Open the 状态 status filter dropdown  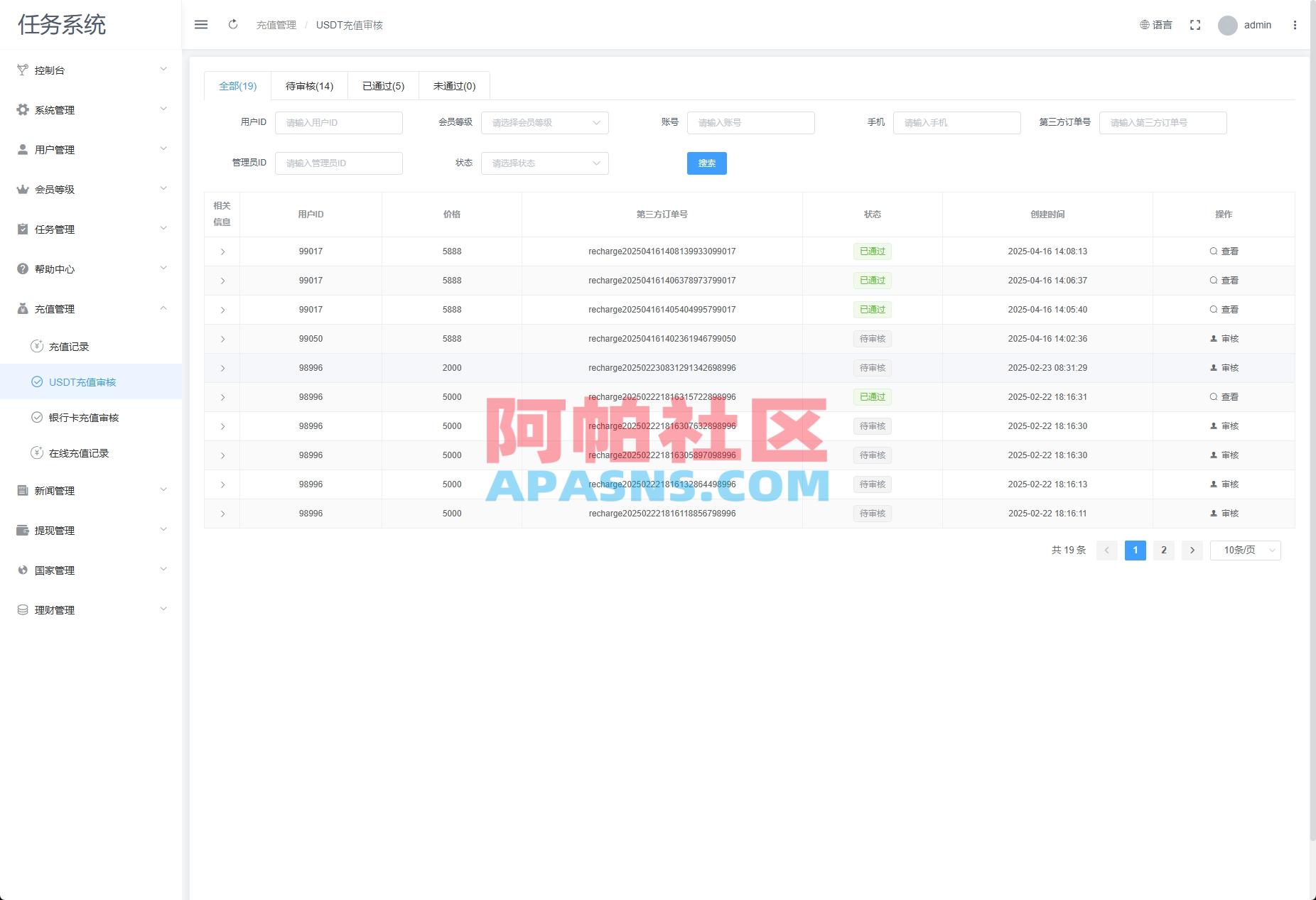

* * *

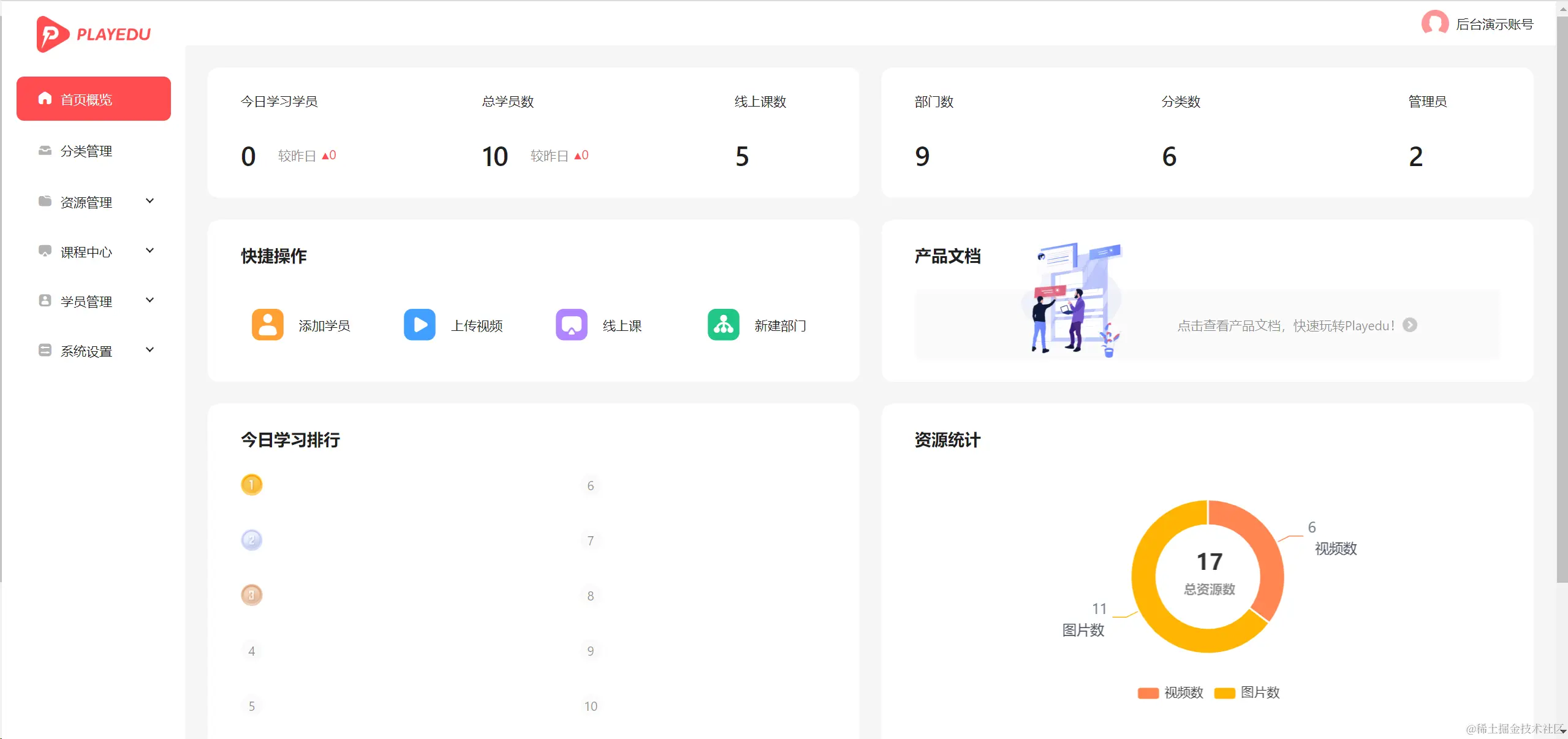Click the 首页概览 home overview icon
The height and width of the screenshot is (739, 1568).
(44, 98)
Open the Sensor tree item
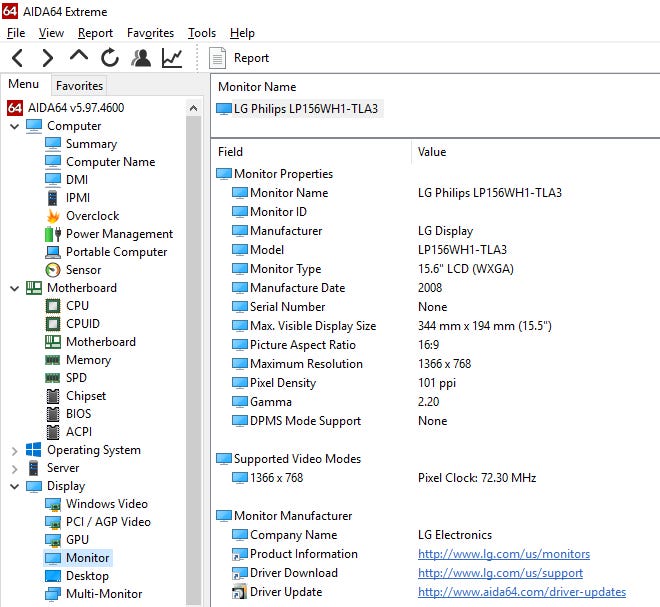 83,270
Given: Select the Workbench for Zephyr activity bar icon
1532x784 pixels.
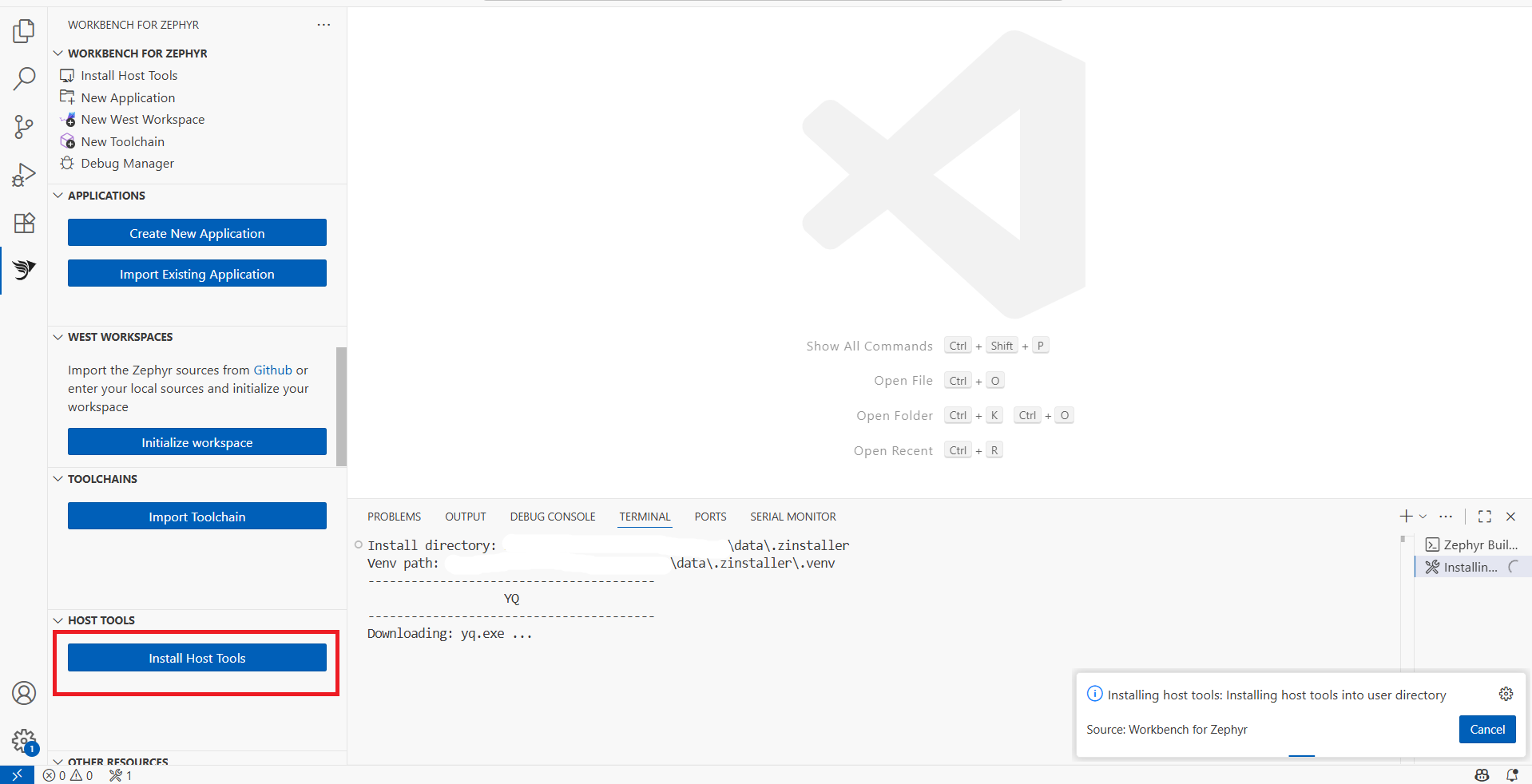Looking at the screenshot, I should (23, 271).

--

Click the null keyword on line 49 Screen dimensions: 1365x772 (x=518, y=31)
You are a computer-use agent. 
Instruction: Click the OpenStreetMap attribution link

:: Stated goal ::
Can you swap "activity bar" for "side bar" in the lines starting with the line containing "Given: Select the" and going on through the line containing "Looking at the", leaving the rest unchanged and the pictures out?

:: Output for this exercise ::
Given: Select the Workbench for Zephyr side bar icon
1532x784 pixels.
Looking at the screenshot, I should (23, 271).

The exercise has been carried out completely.